▶ [Selected excerpt]
A quick follow-up to the previous article… I found a few more parking lot related photos I took in 1997. Here’s one showing the layout of the parking lot — a very helpful map for those who can’t remember where they parked:
Parking lot vehicle locator map on May 11, 1997.
The Disneyland Tram runs approximately every 15 minutes?!? It would be faster to walk 🙂
I also found a higher resolution photo of the old parking lot walkway. You would park, then walk to this walkway, and head towards the entrance.
At 640×480 resolutions, you can almost make out the details of the Disneyland Train Station. Almost.
I also found a somewhat blurry view from the monorail that shows where this walkway is in relation to the park entrance. This was from the far end monorail which now runs through the entrance (over the bridge) at Disney California Adventure.
May 17, 1997.
Above, you can see one of the old yellow trams (left), and the walkway (right side). Today, you’d be looking at Buena Vista Street at DCA!
Another image I wanted to share from 1996 was too small, so here’s a slightly less small version of it — the guest information booth with clocks showing the time at every Disney resort around the globe!
May 10, 1997.
You can see the time at Disneyland, Walt Disney World, Tokyo Disneyland and Euro Disney! (Euro Disney, you ask? Geez, you are young. That’s what Disneyland Paris was called from 1992 to 2002. I guess Disney’s California Adventure and Disney/MGM Studios were not the first parks to get a name change.)
And, lastly… This image:
May 11, 1997.
I have no recollection what the purpose of that sign was, but something about it must have caught my attention.

▶ [Data provided]

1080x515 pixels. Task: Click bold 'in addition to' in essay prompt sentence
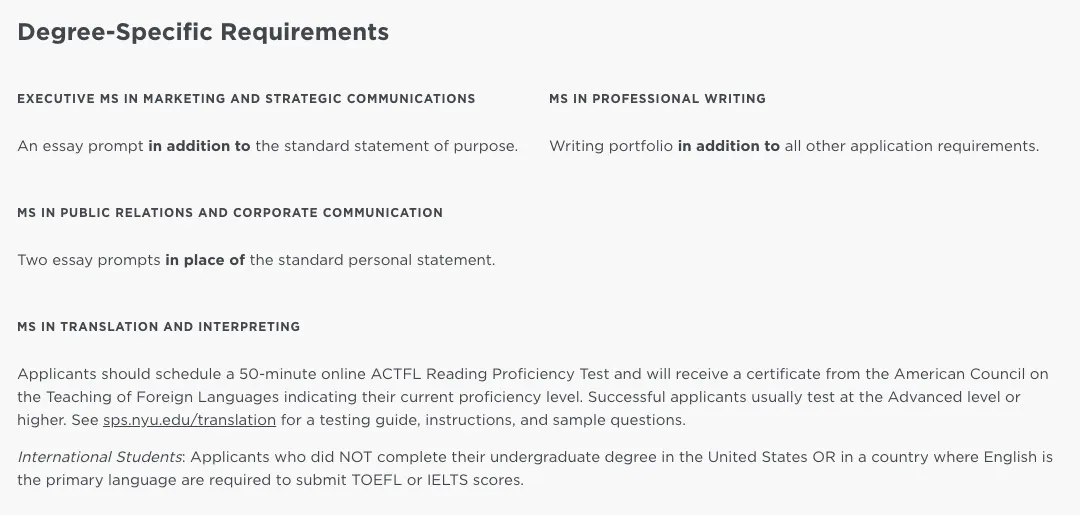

▶ [What to work on]
a. From the Disneyland parking lot post, reproduce the passage from "You can see the" up to and including "a name change.)".
b. Which Disney resorts have their times shown on the guest information booth clocks in the Disneyland parking lot post? List every one.
c. Do these statements agree with the Disneyland parking lot post? (i) The Disneyland Tram runs approximately every 15 minutes. (ii) Disneyland Paris was called Euro Disney from 1992 to 2002. (iii) The author remembers what the last sign was for.

▶ [Expected outputs]
a.
You can see the time at Disneyland, Walt Disney World, Tokyo Disneyland and Euro Disney! (Euro Disney, you ask? Geez, you are young. That’s what Disneyland Paris was called from 1992 to 2002. I guess Disney’s California Adventure and Disney/MGM Studios were not the first parks to get a name change.)

b.
Disneyland
Walt Disney World
Tokyo Disneyland
Euro Disney

c.
(i) Yes: "The Disneyland Tram runs approximately every 15 minutes?!?"
(ii) Yes: "That’s what Disneyland Paris was called from 1992 to 2002."
(iii) No: "I have no recollection what the purpose of that sign was"